This post is part of The Nation’s biweekly student movement dispatch. As part of the StudentNation blog, each dispatch hosts first-person updates on student and youth organizing. In the previous dispatch, December 11, ten people submitted a video and a brief update on their organizing in the struggle for black life. Contact firstname.lastname@example.org with tips. Edited by James Cersonsky (@cersonsky).
1. The New School Board
On Wednesday, December 17, a group of young people convened by the Baltimore Algebra Project, including former Heritage High School students, staged a die-in at the Baltimore City School Board and took control of the meeting for an hour to protest the board’s vote to close the community school. Despite consistent presence at board meetings, a recommendation to phase out the school rather than shut it down and community efforts to improve its performance, the board unanimously decided to close it. Immediately following our takeover of the meeting, the district CEO met with us. Although our demand to keep the school open until the community implements a plan to replace it was not met, the CEO agreed to meet regularly with us to collaborate on a long-term plan.
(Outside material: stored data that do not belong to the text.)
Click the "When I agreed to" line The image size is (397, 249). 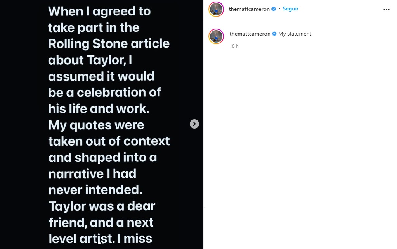[x=99, y=11]
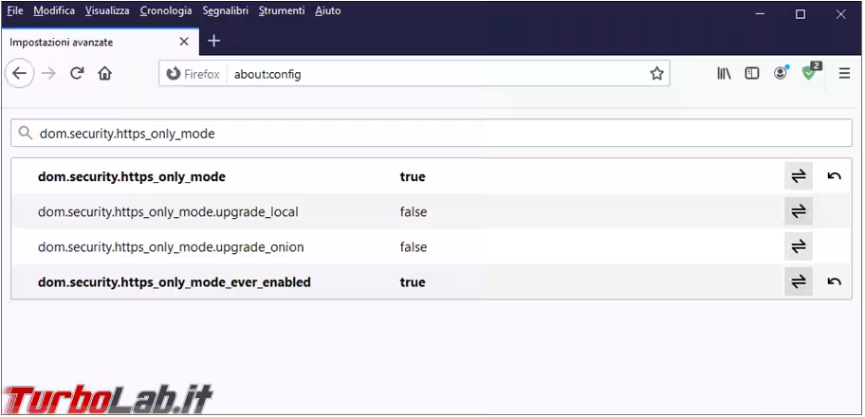Viewport: 865px width, 417px height.
Task: Reload the current page
Action: pyautogui.click(x=77, y=74)
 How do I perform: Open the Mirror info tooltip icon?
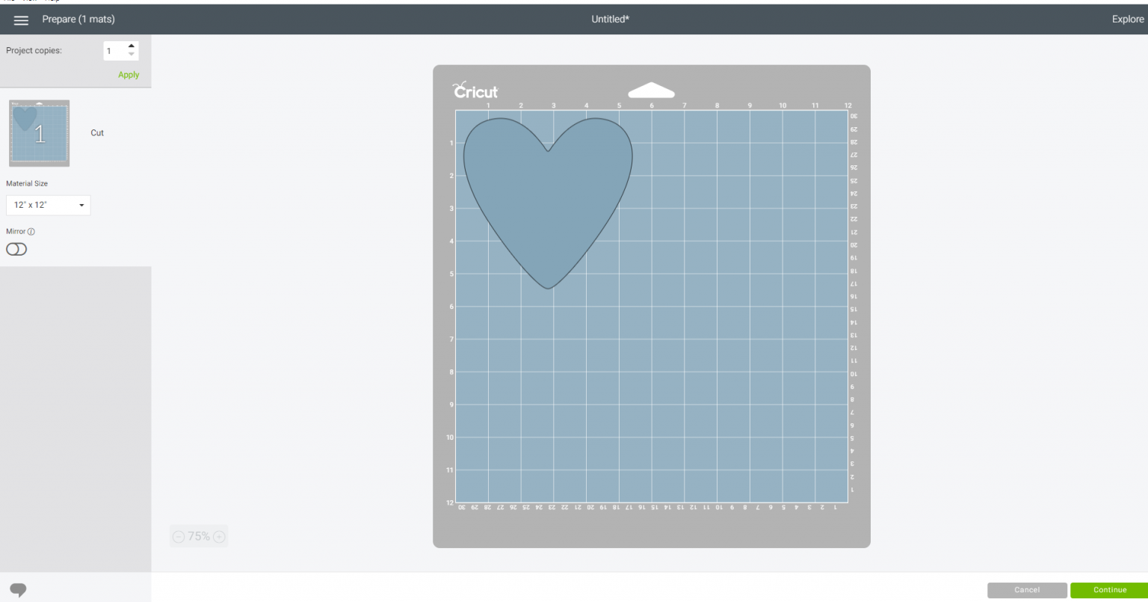31,232
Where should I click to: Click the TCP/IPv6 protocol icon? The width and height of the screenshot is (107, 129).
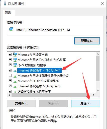(x=15, y=87)
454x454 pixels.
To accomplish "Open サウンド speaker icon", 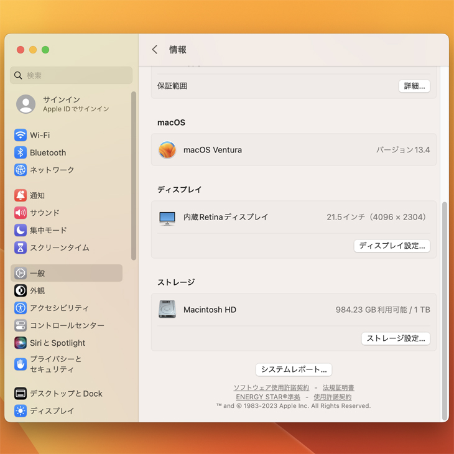I will point(21,213).
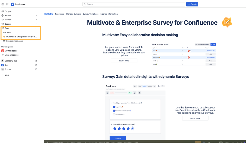
Task: Set rating to the fifth star
Action: pos(133,128)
If the district cannot value and implement our needs, we are prepared to take more militant action.
2. The Six-Minute Die-In
On Thursday, December 18, members of the Philadelphia Student Union, Boat People SOS and Asian Americans United staged a die-in in front of the School District of Philadelphia to protest state violence in all forms. At PSU, we define violence as the power to hurt someone’s chances at survival—between people or in a system or institution. The death of Laporshia Massey, a 12-year-old who died last year from an asthma attack shortly after being sent home from school because there was no nurse on duty, is a shocking but real example of the way that systematic underfunding of public education is putting students’ lives at risk. We were still for six minutes, in honor of Laporshia, who was in the sixth grade.